Giving this a content warning as the story includes a near death experience and may be a trigger for some, please read with caution.
I (30F) have always dreamed of having a large family, i come from a family of five children, my mother is one of five, and from there the family just gets larger (9-14 per generation) so I have LOADS of cousins, and i LOVE it. We are all close and they literally mean everything to me. So naturally i want that for my children and so on. Everyone has always told me I’m crazy for wanting 4+ children, but i have never paid them any mind.
I have endometriosis and have been symptomatic since i was young (10) and therefore knew my journey to motherhood may be difficult. In fact, it ended up taking a surgery and 18 months of trying before we were able to conceive. I brought my son into this world in 2021 and then hard times hit, his father cheated, i left, but that led me to surrogacy.
I figured if my body could give me this gift, i wanted to help another family do the same if i was able. I matched with a lovely couple and we spent almost a year getting prepped and ready to bring their little boy into this world. Unfortunately, we lost that little one at 13 weeks. I was then given an option; either i take the pill and HOPE that everything is ejected and possibly have to have a DNC, or i could just opt to have the surgery. Since the surro family wanted an answer for the loss, i opted for the surgery. Thinking, itll be quick, itll be over and then we can move forward. This loss ended my surro journey and i have not tried to do it again.
The surgery was rough, i was given the run down of what to expect and the “possible, but rare” chances of complications. I have had no issues with surgery so i was not at all afraid going back. Cold? Absolutely. When i was brought back into the room my mother screamed, i was woken up that way from anesthesia, looked over to see my BP was 70/40 and nurses were pumping me full of fluid. I felt sick, i was in so much pain and i was freezing. This is when the doctor came in and let us know i had a severe bleed during the procedure and measures had to be taken to stop any further bleeding. I did not lose any organs thankfully.
After the surgery, my health took a nosedive and now i am facing numerous chronic health diagnosis’ I think are linked to the trauma my body experienced from the surgery and the numerous synthetic hormones necessary for surrogacy/IVF.

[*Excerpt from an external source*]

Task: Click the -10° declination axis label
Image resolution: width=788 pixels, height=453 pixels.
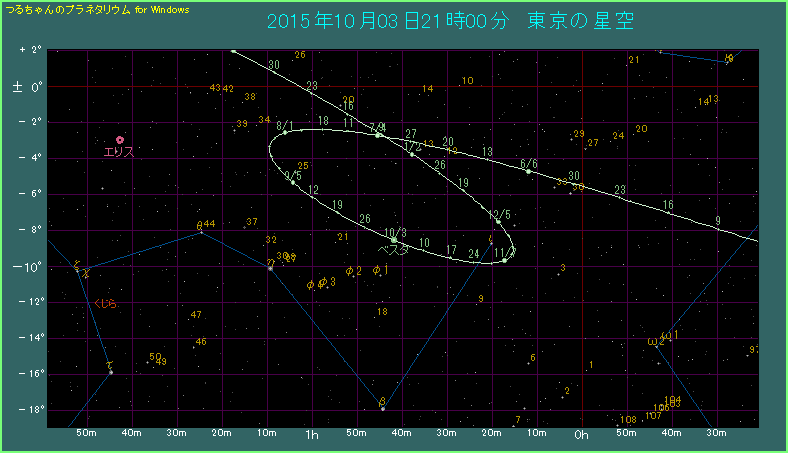Action: pyautogui.click(x=26, y=267)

I have since met a wonderful man and we are planning our wedding and for the future. More children are definitely on that list. My father has stated to me numerous times now when i have told him we are attempting to have a baby that he is afraid of me getting pregnant. That he wishes i wouldn’t. That my son is enough. I know this is coming from a place of fear, so i am not in any way angry, but i desperately want more children, and i want him to understand that, but more than that, i want to help him work through that fear, after all I am HIS daughter, so i can only imagine the fear he must hold over my life and health. Is there anything that I can do to help him cope with this?